== Written instruction ==
Please reproduce everything from "Laurie Clifford Duncan (born" down to "of Arsenal F.C." in the Laurie Duncan biography below, word for word.

- Born: Laurie Clifford Duncan 2 May 1991 (age 35) Archway, Greater London, England
- Occupation: Actor
- Years active: 2011–present

= Laurie Duncan =

English television actor

Laurie Clifford Duncan (born 2 May 1991) is an English television actor best known for his role as Callum Kane on the British soap opera Hollyoaks.

==Early life==
Laurie was born in Archway, London. He studied performing arts at the Arts Depot in Finchley and became part of the Young Actors Theatre in Islington. Duncan told Digital Spy "Acting is something that I've always wanted to do, for as long as I can remember. I remember being at primary school and doing a play, and that was probably the first time when I thought it could be for me."
Duncan is a fan of Arsenal F.C.

==Career==
Duncan's break through role was on the ITV drama series Law & Order UK as troubled teen Danny Heywood.

He is best known for his role as Callum Kane on the Channel 4 British soap opera Hollyoaks. Laurie joined the Hollyoaks cast in September 2011 and has described his time on the show as "absolutely fantastic so far." And added "We have the best fun here, and I've met some of the best friends that I've ever made. It's a brilliant place to work."

== Given data ==
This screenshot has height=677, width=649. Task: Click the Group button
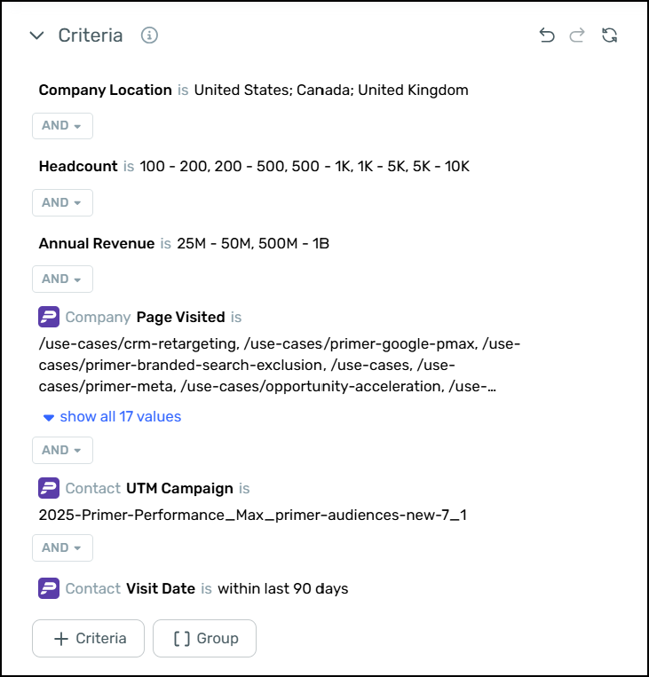[x=204, y=638]
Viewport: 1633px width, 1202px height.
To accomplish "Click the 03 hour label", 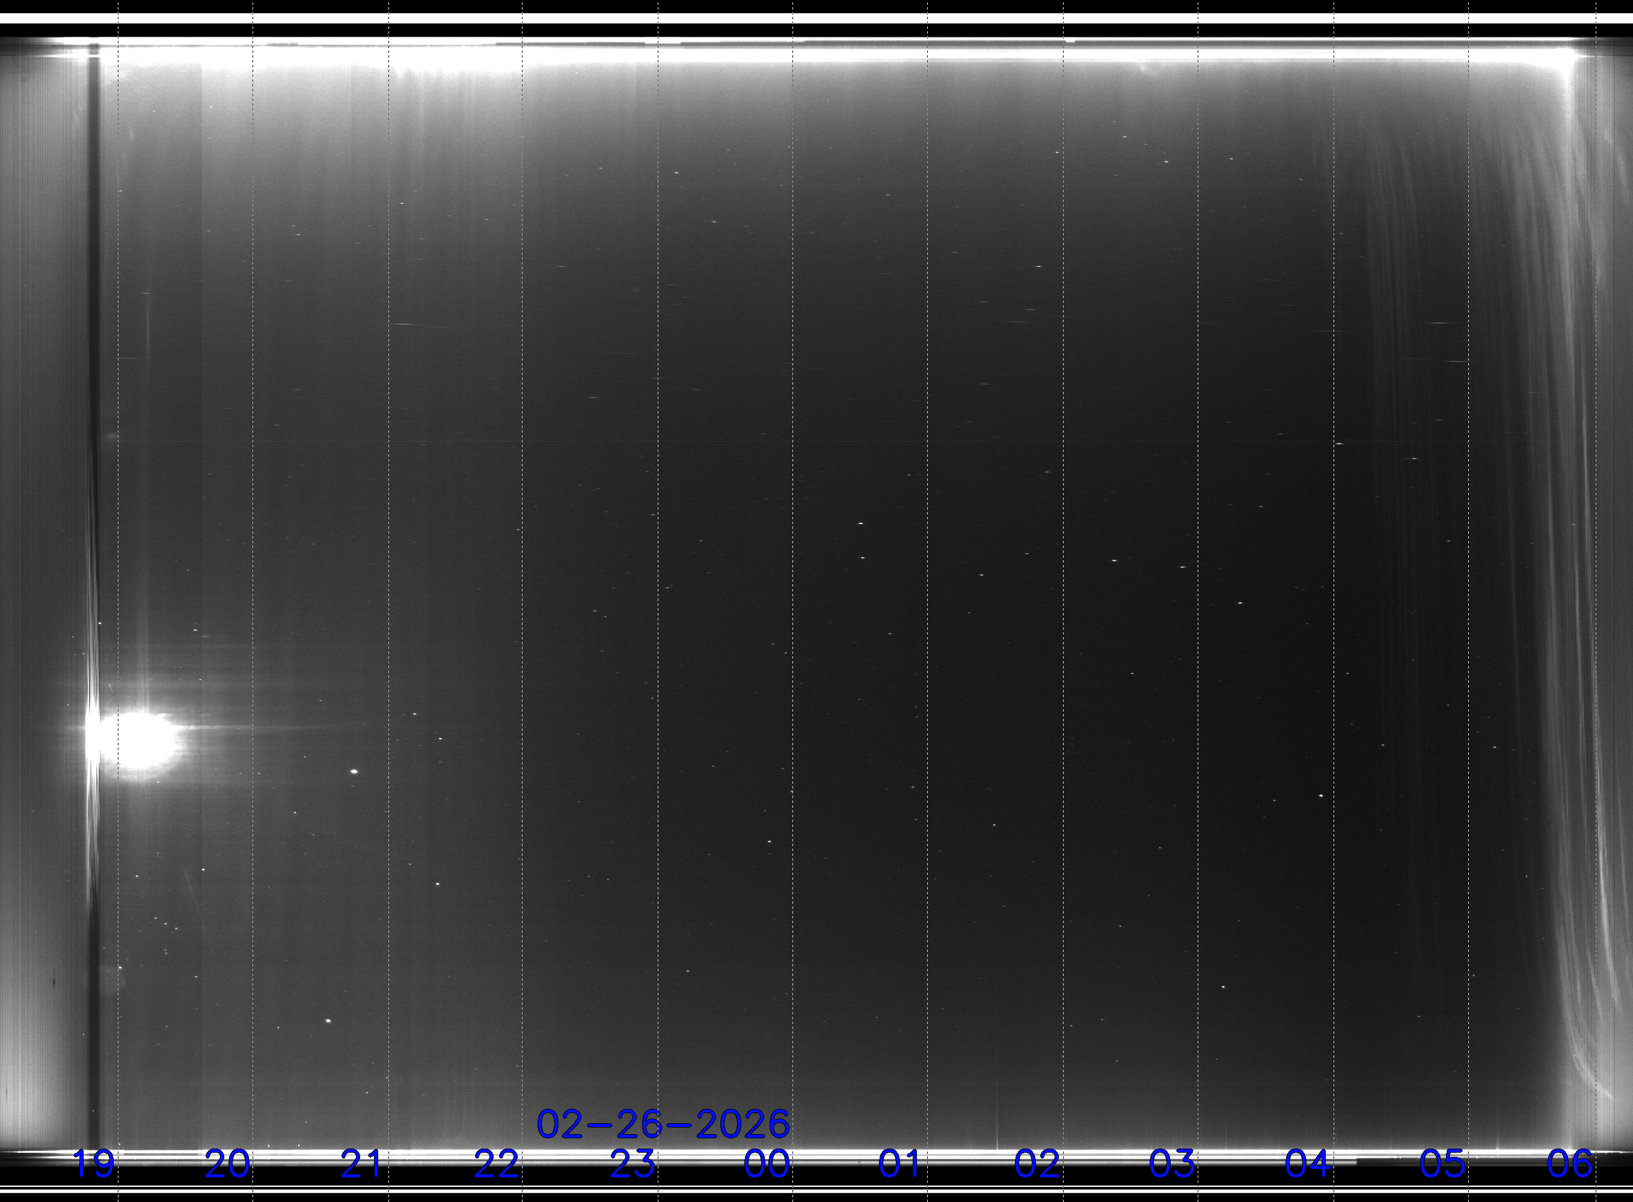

== Answer to this exercise ==
Laurie Clifford Duncan (born 2 May 1991) is an English television actor best known for his role as Callum Kane on the British soap opera Hollyoaks.

==Early life==
Laurie was born in Archway, London. He studied performing arts at the Arts Depot in Finchley and became part of the Young Actors Theatre in Islington. Duncan told Digital Spy "Acting is something that I've always wanted to do, for as long as I can remember. I remember being at primary school and doing a play, and that was probably the first time when I thought it could be for me."
Duncan is a fan of Arsenal F.C.